Texto publicado originalmente no nº 10 da revista Perspetiva

A vida é perturbadoramente diversa. O que mais atordoa, porém, é a sua conformidade.” Adam Rutherford

Eu fotografo para e por mim. Este chavão, que recorrentemente oiço em fotógrafos amigos e não só, é, na minha opinião, uma necessidade de afirmação e sobretudo emancipação artística, sob a ânsia, ainda que omnipresente, de o artista se distanciar dos demais e elevar a sua obra, deixando para trás a imitação, modas ou tendências que minem a mente e o espírito no momento de criação. É a libertação das amarras de não estar limitado pelas expectativas e pressões de influências exteriores, permitindo assim ser fiel à sua visão pessoal.

Outrora, Platão criticou veemente a abordagem de seguir modas ou tendências na expressão artística, referindo-se a tal, como uma “cópia imperfeita do mundo”. Por seu lado, Aristoteles, defendia o oposto e encarava tal ato como uma purificação emocional, sugerindo que o artista, assim, faria uma representação da realidade de forma mais atraente e significativa. Por certo, cada um teria as suas razões e fundamentos ao defenderem ideias tão opostas. Não deixa de ser uma questão para refletir.

Há uma verdade que não deve ser ignorada. Acredito efetivamente que quem cria algo, numa primeira instância, tem o desejo de o fazer para si de forma livre, abstraindo-se o mais possível de influências. Terceiros gostarem do resultado dessa criação, deverá ser entendido com um efeito colateral de reconhecimento do artista enquanto fonte de criação.

- **MATERIAL FORNECIDO**:
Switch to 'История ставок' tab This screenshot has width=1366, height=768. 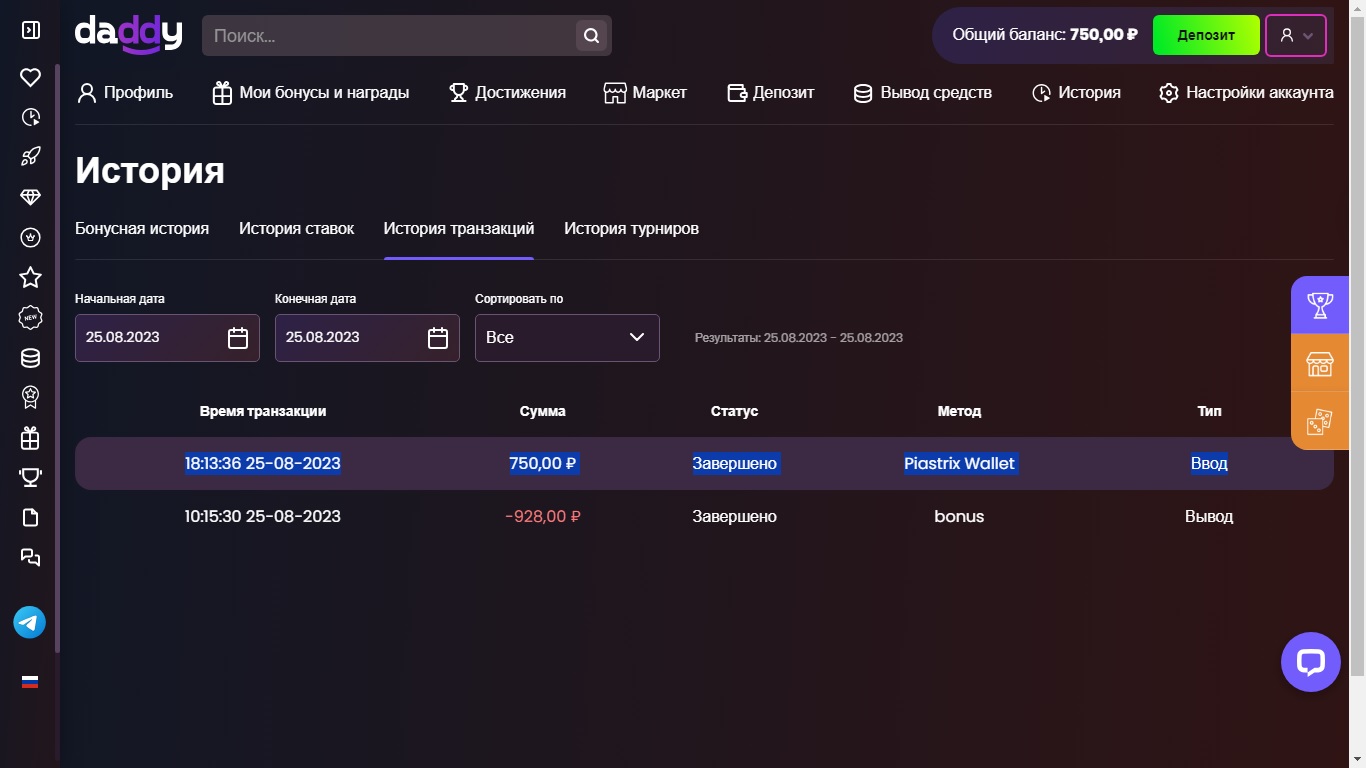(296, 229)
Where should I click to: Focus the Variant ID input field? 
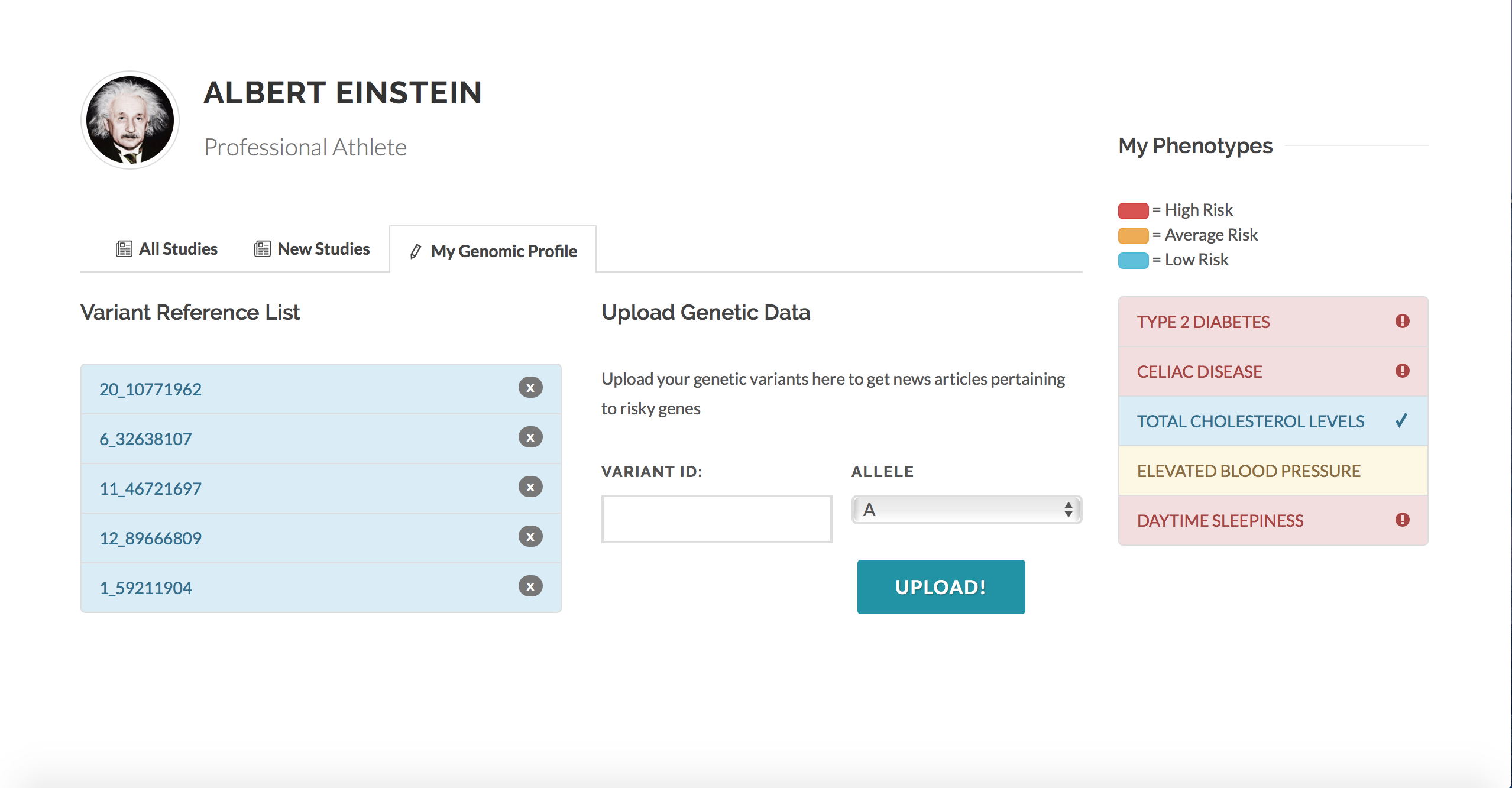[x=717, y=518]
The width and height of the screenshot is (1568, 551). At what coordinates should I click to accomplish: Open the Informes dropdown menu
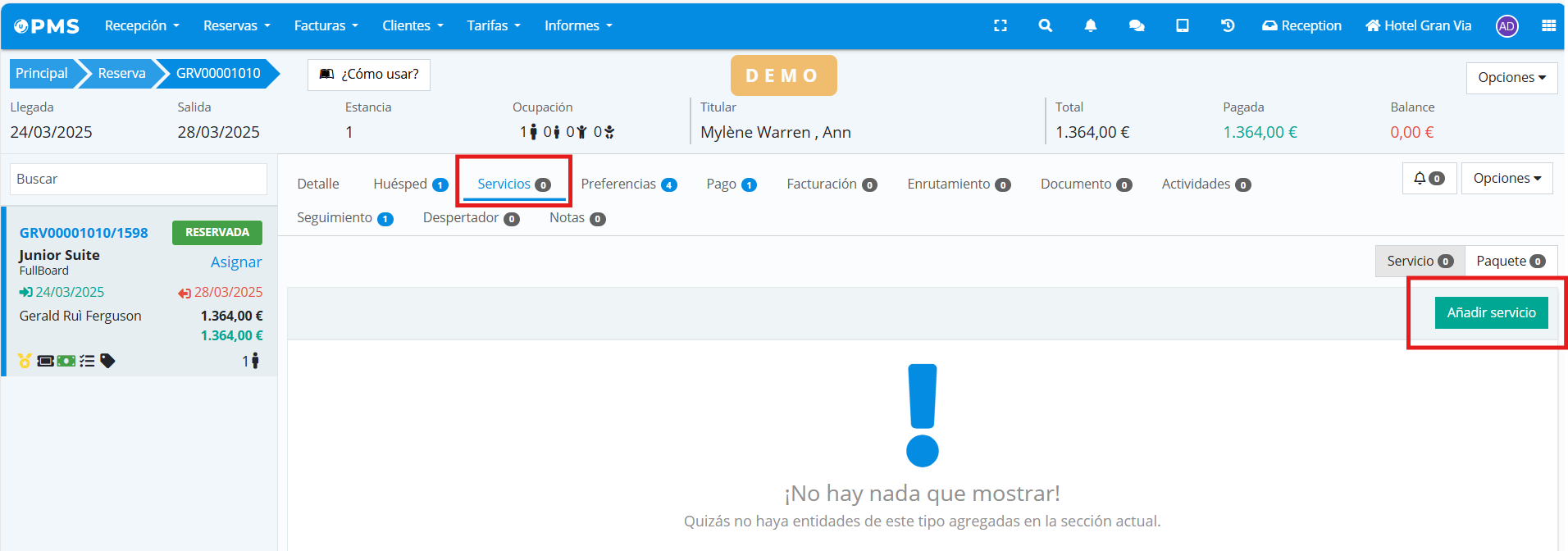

- **EXERCÍCIOS PROPOSTOS**:
A - Copie o trecho do texto fornecido que começa em "Eu fotografo para" e termina depois de "sua visão pessoal.", substituindo "chavão" por "lugar-comum".
B - Indique, por favor, todas as pessoas mencionadas pelo nome no texto fornecido.
Responda apenas com base no texto fornecido.

- **RESPOSTAS**:
A -
Eu fotografo para e por mim. Este lugar-comum, que recorrentemente oiço em fotógrafos amigos e não só, é, na minha opinião, uma necessidade de afirmação e sobretudo emancipação artística, sob a ânsia, ainda que omnipresente, de o artista se distanciar dos demais e elevar a sua obra, deixando para trás a imitação, modas ou tendências que minem a mente e o espírito no momento de criação. É a libertação das amarras de não estar limitado pelas expectativas e pressões de influências exteriores, permitindo assim ser fiel à sua visão pessoal.

B - Adam Rutherford, Platão, Aristoteles